One of Jim Risley’s many pole vault state qualifiers was son Garret in 2011.
“My path in coaching was not how I had it planned out,” Jim Risley said, “but it turned out better than I could have ever planned it.”
Garret Risley’s coaching path – thus far – is following the script he envisioned since deciding to focus on basketball last year.
“I like the number of athletes you work with on a daily basis,” he said. “Smaller teams lend itself to building relationships.
“We work with about 15 at a time (in basketball) and that load is easier to manage.”
Though schedules could change due to the COVID-19 pandemic, M-S is currently slated to play its home-opener in girls’ basketball on Nov. 30 against Mount Zion.

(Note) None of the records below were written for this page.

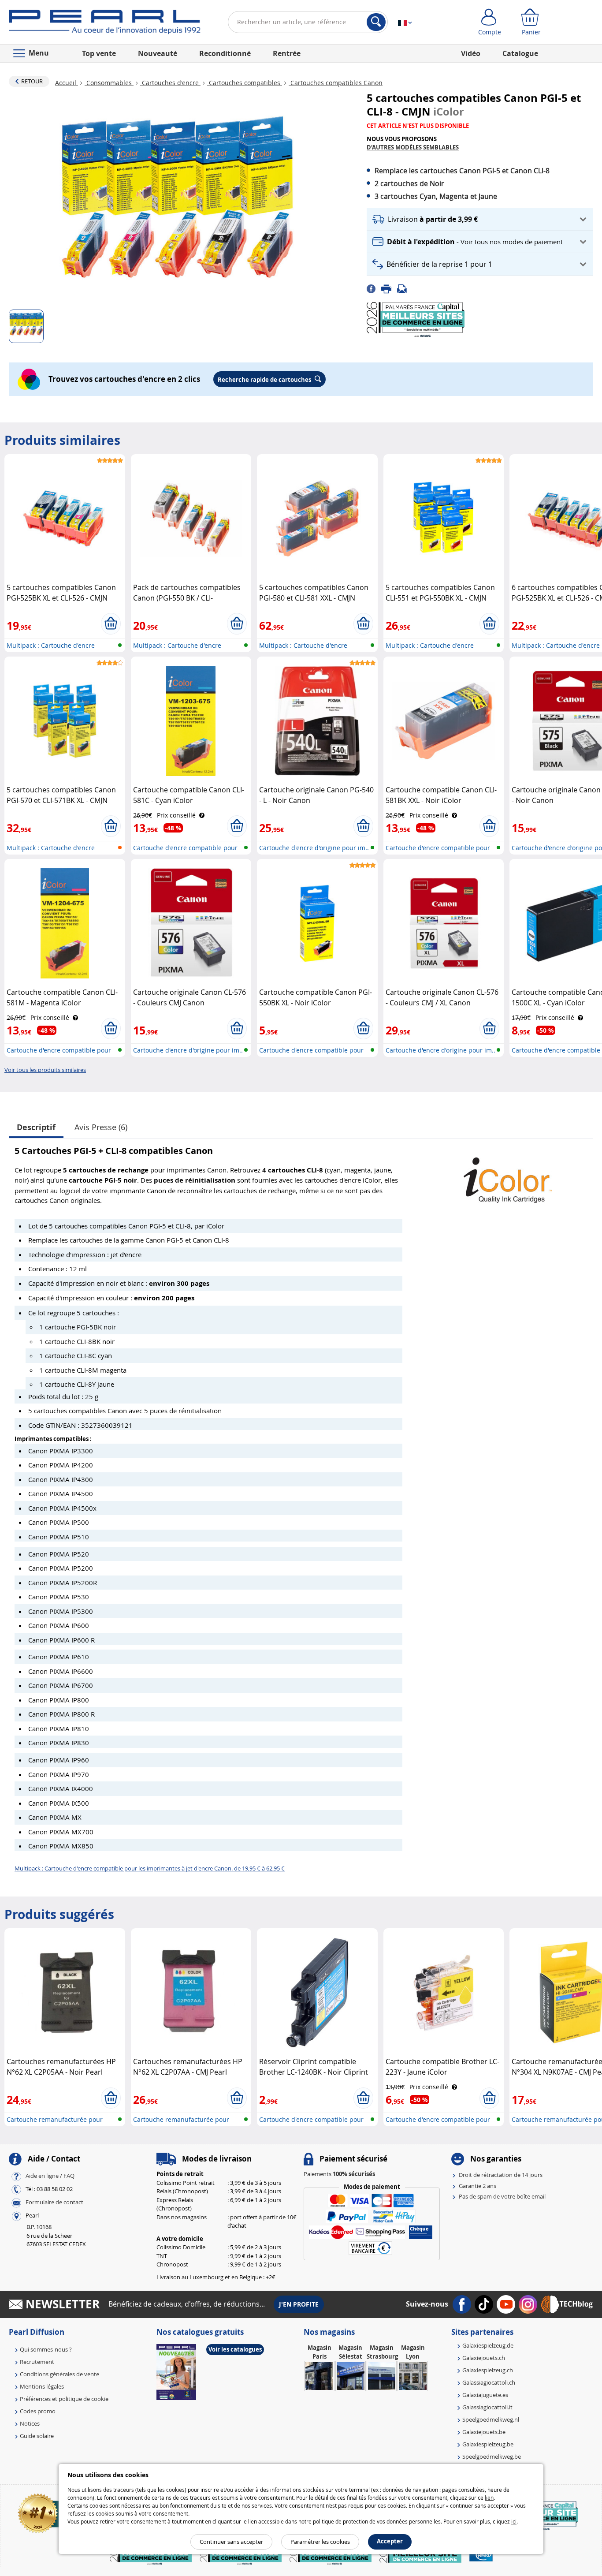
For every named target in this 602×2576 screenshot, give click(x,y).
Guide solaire (37, 2436)
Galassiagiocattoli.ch (488, 2382)
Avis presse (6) (100, 1127)
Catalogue (520, 53)
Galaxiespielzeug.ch (487, 2370)
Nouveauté (157, 53)
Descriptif (36, 1127)
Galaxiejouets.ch (483, 2358)
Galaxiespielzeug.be (487, 2444)
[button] (480, 219)
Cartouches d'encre (170, 82)
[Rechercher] (376, 22)
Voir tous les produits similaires (45, 1070)
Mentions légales (42, 2386)
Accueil (66, 82)
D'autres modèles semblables (413, 147)
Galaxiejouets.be (483, 2432)
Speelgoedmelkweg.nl (490, 2419)
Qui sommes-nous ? (46, 2349)
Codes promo (38, 2411)
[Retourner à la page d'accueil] (105, 24)
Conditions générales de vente (59, 2374)
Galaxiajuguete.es (485, 2395)
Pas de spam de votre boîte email (502, 2196)
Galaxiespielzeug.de (487, 2345)
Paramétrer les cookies (320, 2542)
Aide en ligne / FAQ (50, 2176)
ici (514, 2521)
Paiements (339, 2174)
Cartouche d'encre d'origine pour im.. (314, 848)
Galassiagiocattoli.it (487, 2407)
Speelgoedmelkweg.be (491, 2456)
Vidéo (470, 53)
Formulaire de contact (54, 2202)
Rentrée (287, 53)
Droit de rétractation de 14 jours (501, 2175)
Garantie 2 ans (477, 2186)
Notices (30, 2423)
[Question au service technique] (404, 288)
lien (489, 2497)
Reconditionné (225, 53)
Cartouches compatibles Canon (336, 82)
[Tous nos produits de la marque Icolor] (508, 1176)
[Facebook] (374, 288)
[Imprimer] (389, 288)
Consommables (109, 82)
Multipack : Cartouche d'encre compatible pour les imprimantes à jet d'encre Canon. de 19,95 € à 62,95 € (150, 1868)
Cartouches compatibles (244, 82)
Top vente (99, 53)
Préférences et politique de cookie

Garret Risley plans to hold a players’ meeting later this week and then will meet with parents soon thereafter.
He expects to take advantage of IHSA contact days in September and October, though nothing is set. How that will look remains unknown.
“Right now, there are probably more questions than answers,” Garret Risley said, “but we’ll get the ball rolling as early as we can.
“We’ll have to have a lot of flexibility.”
The Risleys could soon join the Porters as M-S’ two sets of two-generation varsity head coaches at the school this century.
Rob Porter was the head wrestling coach for 12 years, concluding with the 2000-01 season. He was replaced for the next two seasons by his father, Tom.